- Data shown
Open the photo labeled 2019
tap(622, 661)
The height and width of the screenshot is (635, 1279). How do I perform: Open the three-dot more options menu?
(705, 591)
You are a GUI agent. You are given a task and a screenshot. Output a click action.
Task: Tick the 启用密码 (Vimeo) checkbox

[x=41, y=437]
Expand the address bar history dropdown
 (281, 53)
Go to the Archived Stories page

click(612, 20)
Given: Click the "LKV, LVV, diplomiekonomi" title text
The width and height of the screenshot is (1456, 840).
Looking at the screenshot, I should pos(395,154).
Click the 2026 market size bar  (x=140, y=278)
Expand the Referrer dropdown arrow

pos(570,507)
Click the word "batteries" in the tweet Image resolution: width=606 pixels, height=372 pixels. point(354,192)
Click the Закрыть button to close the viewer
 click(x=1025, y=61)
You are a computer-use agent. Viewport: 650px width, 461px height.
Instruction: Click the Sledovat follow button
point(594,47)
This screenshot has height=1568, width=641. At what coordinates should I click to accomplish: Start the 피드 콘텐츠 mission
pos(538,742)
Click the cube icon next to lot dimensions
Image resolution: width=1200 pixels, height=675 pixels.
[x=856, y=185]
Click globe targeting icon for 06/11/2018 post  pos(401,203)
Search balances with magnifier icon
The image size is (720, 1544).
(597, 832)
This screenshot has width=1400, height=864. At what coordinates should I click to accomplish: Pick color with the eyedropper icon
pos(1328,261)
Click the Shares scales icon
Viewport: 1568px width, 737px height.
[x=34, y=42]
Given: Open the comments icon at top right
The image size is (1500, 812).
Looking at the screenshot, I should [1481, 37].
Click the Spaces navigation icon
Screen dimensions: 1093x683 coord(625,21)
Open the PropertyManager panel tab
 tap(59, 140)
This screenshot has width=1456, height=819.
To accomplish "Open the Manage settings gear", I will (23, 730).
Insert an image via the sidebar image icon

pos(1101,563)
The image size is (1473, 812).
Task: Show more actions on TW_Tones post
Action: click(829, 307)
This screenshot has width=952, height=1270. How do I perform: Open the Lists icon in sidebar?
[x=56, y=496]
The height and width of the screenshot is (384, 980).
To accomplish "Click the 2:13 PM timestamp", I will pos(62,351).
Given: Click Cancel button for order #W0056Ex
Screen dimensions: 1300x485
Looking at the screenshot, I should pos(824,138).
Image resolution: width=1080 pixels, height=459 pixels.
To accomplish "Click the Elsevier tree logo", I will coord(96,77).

- Task directions
Search the entries above for lines containing the word "agent", and copy each one.

- Response to this exercise
You are a GUI agent. You are given a task and a screenshot. Output a click action.
You are a computer-use agent. Viewport: 650px width, 461px height.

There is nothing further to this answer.